Les créateurs de divertissement pour adultes pourraient voir le plus grand coup de pouce, ceux sur des plateformes comme OnlyFans dépendant fortement des pourboires. Katherine Studley, préparatrice fiscale qui représente les artistes adultes, a déclaré à Bloomberg que l'exemption était « une grande victoire » pour ses clients. Le mouvement était un mouvement inattendu d'une administration républicaine, a déclaré Studley, car elle embrasse généralement le conservatisme social. Qui plus est, ce n'est pas bon marché. Le Congressional Budget Office (CBO), non partisan projette que la disposition augmenterait le déficit de 40 milliards de dollars d'ici 2028, tandis que le Joint Committee on Taxation, également non partisan, estime que la déduction coûtera 32 milliards de dollars au cours de la prochaine décennie.
Pourtant, la décision de couvrir les créateurs numériques reflète la monnaie politique croissante de la classe des influenceurs. Trump et le challenger démocrate Kamala Harris ont tous deux courtisé des personnalités en ligne lors de l'élection de 2024, parlant sur des podcasts grand public et créant du contenu TikTok.
Lorsque Trump a pris ses fonctions en janvier, la Maison Blanche a annoncé qu'elle ouvrirait les briefings de presse aux «nouvelles voix médiatiques» créateurs de contenu et podcasters. En seulement 24 heures, plus de 7 400 influenceurs ont demandé des accréditations de presse, a rapporté Bloomberg.
Cependant, les créateurs peuvent regrouper du contenu spécial ou des avantages avec les paiements des fans, brouillant ainsi la qualification de ces transactions. Cela signifie que définir un "pourboire" dans le monde numérique peut être un "sujet épineux", a déclaré Alex Muresianu de la Tax Foundation à Bloomberg.

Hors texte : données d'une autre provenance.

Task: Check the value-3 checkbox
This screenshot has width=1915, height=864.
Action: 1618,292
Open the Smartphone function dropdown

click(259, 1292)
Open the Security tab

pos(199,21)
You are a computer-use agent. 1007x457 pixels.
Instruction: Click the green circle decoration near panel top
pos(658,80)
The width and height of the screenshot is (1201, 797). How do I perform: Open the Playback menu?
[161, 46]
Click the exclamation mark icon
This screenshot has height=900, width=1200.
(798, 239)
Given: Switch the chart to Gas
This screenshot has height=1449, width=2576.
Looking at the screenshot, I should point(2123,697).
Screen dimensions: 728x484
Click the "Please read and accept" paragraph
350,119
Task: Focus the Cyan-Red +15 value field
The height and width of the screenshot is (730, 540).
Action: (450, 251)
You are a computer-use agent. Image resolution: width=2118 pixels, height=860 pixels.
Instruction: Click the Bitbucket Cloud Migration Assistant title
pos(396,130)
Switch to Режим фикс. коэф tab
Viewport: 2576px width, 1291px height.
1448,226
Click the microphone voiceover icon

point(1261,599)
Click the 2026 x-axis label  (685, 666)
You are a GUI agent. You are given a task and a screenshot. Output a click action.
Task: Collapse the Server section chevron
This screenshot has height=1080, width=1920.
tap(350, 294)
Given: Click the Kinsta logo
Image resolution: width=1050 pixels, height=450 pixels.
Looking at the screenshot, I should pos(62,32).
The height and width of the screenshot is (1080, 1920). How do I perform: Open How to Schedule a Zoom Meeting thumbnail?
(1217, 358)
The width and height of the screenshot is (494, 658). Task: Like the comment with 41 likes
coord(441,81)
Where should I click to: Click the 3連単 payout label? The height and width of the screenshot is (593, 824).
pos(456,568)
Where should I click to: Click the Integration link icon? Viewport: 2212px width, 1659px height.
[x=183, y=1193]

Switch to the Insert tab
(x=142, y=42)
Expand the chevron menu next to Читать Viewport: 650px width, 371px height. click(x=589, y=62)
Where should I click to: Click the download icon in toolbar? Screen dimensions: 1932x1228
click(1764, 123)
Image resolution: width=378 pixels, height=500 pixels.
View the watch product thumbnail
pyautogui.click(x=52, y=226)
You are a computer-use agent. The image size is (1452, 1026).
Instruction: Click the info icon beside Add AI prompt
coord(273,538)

Sur YouTube, les pourboires sont connus sous le nom de "Super Chats", des fonctionnalités qui permettent aux spectateurs d'acheter des messages de chat en direct qui se démarquent et parfois de les épingler en haut d'un flux de chat en direct. selon la société mère Google $GOOGL. Les streamers de Twitch reçoivent une monnaie virtuelle appelée "bits" que les spectateurs achètent pour "encourager" les streamers, ce qui crée un émoticône animé dans le chat, montrant du soutien et célébrant des moments. Sur TikTok, les utilisateurs achètent des "Cadeaux" avec des TikTok Coins lors de diffusions en direct ou sur des publications vidéo. Ces objets virtuels apparaissent à l'écran sous la forme d'émojis animés. Toutes ces fonctionnalités sont considérées comme des pourboires selon la loi, selon Business Insider.
Cependant, d'autres cas sont moins clairs. Sur OnlyFans, par exemple, les créateurs proposent du contenu personnalisé et des discussions individuelles via des "menus de pourboires". Pour les podcasteurs, les pourboires peuvent prendre la forme de dons directs, mais le plus souvent, ils publient du contenu bonus sur des plateformes de financement participatif comme Patreon.
Les créateurs pourraient restructurer les modèles de paiement en conséquence, a ajouté Muresianu. La comptable Studley a déclaré que certains des créateurs adultes avec lesquels elle travaille l'ont déjà consultée pour savoir comment naviguer dans la législation.
Rejoignez plus de 500 000 lecteurs qui commencent leur journée avec Quartz.
En vous abonnant, vous acceptez nos Conditions d'utilisation et notre Politique de confidentialité.